[Required work] Go through the material and copy each line in which the word "computer" shows up.

*** Record set ***

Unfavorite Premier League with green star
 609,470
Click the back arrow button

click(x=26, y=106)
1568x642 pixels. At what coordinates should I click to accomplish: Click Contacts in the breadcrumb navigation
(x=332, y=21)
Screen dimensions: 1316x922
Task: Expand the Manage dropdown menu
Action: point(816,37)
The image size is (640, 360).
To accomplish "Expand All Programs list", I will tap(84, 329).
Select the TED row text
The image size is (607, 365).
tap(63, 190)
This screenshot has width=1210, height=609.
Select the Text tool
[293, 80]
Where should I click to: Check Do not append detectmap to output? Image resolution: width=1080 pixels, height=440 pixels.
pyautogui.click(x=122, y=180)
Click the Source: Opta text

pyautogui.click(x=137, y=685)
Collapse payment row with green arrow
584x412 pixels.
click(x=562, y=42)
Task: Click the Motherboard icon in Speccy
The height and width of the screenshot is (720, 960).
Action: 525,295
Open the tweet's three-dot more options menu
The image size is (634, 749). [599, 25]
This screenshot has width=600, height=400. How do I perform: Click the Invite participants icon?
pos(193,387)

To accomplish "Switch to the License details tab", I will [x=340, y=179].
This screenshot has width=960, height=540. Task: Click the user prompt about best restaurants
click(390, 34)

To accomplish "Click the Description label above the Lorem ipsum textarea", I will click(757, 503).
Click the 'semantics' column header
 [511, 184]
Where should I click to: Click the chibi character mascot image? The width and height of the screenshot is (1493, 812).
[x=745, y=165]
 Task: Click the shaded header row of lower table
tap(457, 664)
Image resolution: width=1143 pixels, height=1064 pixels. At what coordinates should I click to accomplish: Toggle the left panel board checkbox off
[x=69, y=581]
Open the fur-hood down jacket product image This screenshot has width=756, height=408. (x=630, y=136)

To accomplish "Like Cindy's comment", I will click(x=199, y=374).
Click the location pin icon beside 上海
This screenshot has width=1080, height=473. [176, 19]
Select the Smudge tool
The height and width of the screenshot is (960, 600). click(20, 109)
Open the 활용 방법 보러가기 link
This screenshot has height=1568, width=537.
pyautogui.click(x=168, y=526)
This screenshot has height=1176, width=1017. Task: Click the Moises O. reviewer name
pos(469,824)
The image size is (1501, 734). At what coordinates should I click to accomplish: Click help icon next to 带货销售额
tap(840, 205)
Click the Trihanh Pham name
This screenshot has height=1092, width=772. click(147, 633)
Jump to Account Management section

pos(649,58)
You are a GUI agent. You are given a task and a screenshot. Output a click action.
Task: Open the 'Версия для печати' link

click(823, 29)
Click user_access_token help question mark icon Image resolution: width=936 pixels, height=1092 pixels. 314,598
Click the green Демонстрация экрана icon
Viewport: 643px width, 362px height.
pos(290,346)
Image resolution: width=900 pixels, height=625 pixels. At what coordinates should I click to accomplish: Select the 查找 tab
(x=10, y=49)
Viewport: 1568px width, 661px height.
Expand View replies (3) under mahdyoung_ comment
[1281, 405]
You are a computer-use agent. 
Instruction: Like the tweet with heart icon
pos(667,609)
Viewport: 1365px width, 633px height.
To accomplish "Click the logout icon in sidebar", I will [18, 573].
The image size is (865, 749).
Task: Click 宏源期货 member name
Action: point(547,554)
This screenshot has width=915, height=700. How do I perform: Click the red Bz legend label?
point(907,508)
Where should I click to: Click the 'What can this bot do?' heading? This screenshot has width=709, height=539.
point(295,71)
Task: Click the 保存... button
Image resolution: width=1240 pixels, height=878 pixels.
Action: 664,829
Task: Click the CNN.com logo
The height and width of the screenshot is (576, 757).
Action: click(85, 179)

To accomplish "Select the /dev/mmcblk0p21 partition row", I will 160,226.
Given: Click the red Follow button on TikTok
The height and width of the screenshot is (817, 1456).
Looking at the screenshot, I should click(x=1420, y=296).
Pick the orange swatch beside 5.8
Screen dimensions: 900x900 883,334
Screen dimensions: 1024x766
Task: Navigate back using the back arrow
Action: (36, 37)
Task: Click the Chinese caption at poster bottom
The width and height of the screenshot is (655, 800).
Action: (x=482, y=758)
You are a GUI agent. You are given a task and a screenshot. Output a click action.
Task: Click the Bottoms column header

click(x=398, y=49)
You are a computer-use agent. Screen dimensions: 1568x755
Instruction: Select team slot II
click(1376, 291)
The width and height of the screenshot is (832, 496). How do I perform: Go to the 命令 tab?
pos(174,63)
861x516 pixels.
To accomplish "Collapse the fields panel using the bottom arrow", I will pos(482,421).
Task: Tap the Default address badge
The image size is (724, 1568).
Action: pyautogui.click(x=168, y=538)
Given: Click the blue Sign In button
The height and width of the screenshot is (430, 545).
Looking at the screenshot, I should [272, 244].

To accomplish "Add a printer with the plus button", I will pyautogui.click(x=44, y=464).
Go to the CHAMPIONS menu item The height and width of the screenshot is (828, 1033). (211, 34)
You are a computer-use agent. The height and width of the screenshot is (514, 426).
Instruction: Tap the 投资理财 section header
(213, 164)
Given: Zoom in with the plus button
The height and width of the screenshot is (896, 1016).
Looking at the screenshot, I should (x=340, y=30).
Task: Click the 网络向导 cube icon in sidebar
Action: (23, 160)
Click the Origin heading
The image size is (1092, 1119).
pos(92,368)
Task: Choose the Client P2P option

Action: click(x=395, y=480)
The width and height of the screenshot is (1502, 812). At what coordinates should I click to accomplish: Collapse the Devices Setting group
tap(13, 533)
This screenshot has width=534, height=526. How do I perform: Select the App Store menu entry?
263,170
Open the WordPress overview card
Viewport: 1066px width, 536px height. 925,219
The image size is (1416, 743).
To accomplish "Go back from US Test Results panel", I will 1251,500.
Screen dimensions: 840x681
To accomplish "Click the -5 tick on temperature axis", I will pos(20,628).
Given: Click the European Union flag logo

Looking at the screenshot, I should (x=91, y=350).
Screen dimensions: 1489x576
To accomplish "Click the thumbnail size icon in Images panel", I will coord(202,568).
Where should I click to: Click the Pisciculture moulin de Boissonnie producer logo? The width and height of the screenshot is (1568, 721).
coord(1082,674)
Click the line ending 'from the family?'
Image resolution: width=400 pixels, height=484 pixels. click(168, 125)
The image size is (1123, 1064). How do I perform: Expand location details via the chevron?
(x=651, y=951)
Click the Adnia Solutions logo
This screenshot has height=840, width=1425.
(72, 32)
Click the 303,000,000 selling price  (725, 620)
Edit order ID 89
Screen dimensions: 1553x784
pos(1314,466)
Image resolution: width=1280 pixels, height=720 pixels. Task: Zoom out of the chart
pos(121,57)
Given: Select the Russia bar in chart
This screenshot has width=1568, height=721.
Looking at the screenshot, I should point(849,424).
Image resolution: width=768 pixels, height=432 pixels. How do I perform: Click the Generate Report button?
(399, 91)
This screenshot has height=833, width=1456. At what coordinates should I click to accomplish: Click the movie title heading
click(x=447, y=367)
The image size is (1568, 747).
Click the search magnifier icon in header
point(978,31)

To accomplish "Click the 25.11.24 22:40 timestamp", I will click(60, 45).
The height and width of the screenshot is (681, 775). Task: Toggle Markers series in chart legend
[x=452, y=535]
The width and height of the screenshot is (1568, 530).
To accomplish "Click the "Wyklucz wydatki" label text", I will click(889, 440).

*** End of Record set ***

[Expected answer]
You are a computer-use agent. 
You are a computer-use agent. Screen dimensions: 1568x755
You are a computer-use agent. The height and width of the screenshot is (514, 426).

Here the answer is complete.